__課題の指示__. 辻本知彦についての記事のうち、「振付から紐解くJ-POPの現在地 第3回:辻本知彦」から始まって「通する感覚であるように思う。」までの部分を、一字一句そのまま書き写してください。

振付から紐解くJ-POPの現在地 第3回:辻本知彦

ダンスアーティスト/コレオグラファー 辻本知彦、独創的な表現を生み出す“信念”に迫る

「見ていてグッとくる、涙が出る踊りがしたい」

 「例えばアフリカに行っても、どこに行っても身一つで自分を表現できる。その方法が僕にとってはダンスだったんです」。様々な自己表現がある中で、絵を描くことでも、歌を歌うことでもなく、踊ることを選んだ理由を明かす。誰かのダンスに憧れたのは、自分がダンスを始めてからだったという。「テレビに出ていなくても才能がある人がいるんだ、と気づいた時に嬉しくなったし、“本物”に会った瞬間に震撼しました」と懐かしそうな表情で当時を振り返った。また、注目するダンサーの話題では、「ヤン・リーピンさんのような人と会って話がしたいし、一緒に踊りたい。白河直子さんとデュオで踊れたこともものすごく幸せで。彼女のような、見ていてグッとくる、涙が出る踊りがしたいですよね」とも。“グッとくる涙が出るような踊り”は、辻本が振付するそれぞれのダンスにも共通する感覚であるように思う。

__データ一覧__.
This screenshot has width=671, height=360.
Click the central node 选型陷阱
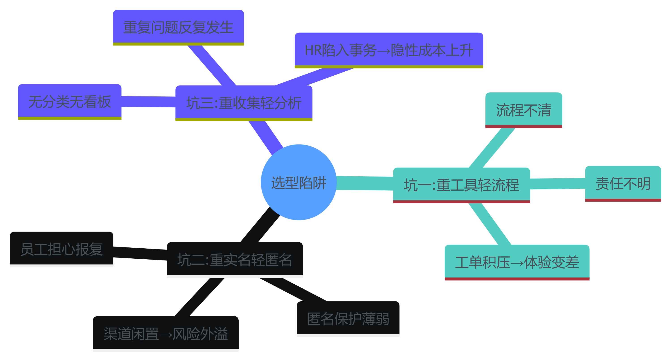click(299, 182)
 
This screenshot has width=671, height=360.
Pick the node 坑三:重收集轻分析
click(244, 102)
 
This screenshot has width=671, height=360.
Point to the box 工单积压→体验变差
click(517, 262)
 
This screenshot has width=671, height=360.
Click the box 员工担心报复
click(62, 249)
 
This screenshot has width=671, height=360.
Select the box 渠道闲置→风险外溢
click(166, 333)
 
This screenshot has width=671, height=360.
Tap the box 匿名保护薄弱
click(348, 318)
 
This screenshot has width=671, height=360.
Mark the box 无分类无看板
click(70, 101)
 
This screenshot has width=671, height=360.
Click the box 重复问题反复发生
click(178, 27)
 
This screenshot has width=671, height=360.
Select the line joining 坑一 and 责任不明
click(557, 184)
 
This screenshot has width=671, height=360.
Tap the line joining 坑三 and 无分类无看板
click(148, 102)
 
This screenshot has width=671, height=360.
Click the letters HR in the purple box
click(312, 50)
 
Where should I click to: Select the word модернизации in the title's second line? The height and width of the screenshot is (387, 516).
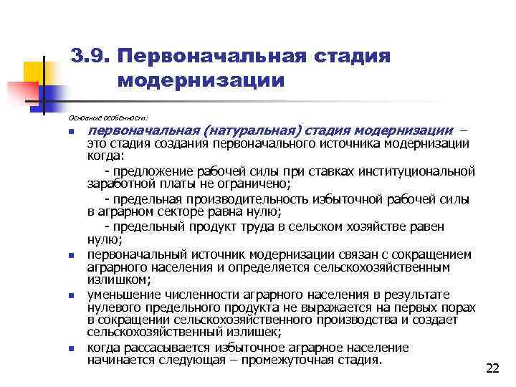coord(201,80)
...
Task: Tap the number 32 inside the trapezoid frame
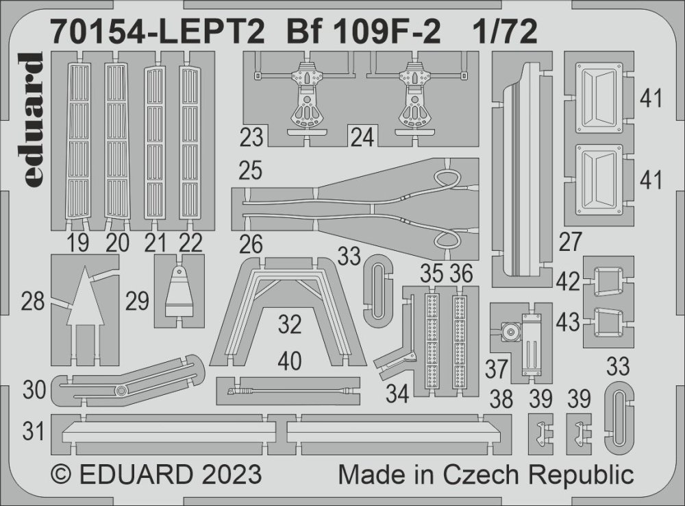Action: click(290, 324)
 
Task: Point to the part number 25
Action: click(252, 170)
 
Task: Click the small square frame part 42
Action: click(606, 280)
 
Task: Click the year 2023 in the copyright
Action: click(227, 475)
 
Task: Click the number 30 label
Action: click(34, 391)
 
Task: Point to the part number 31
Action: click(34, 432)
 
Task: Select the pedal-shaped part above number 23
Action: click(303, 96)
--
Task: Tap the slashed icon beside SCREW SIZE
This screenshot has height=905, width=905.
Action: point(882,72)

__解答__.
振付から紐解くJ-POPの現在地 第3回:辻本知彦

ダンスアーティスト/コレオグラファー 辻本知彦、独創的な表現を生み出す“信念”に迫る

「見ていてグッとくる、涙が出る踊りがしたい」

 「例えばアフリカに行っても、どこに行っても身一つで自分を表現できる。その方法が僕にとってはダンスだったんです」。様々な自己表現がある中で、絵を描くことでも、歌を歌うことでもなく、踊ることを選んだ理由を明かす。誰かのダンスに憧れたのは、自分がダンスを始めてからだったという。「テレビに出ていなくても才能がある人がいるんだ、と気づいた時に嬉しくなったし、“本物”に会った瞬間に震撼しました」と懐かしそうな表情で当時を振り返った。また、注目するダンサーの話題では、「ヤン・リーピンさんのような人と会って話がしたいし、一緒に踊りたい。白河直子さんとデュオで踊れたこともものすごく幸せで。彼女のような、見ていてグッとくる、涙が出る踊りがしたいですよね」とも。“グッとくる涙が出るような踊り”は、辻本が振付するそれぞれのダンスにも共通する感覚であるように思う。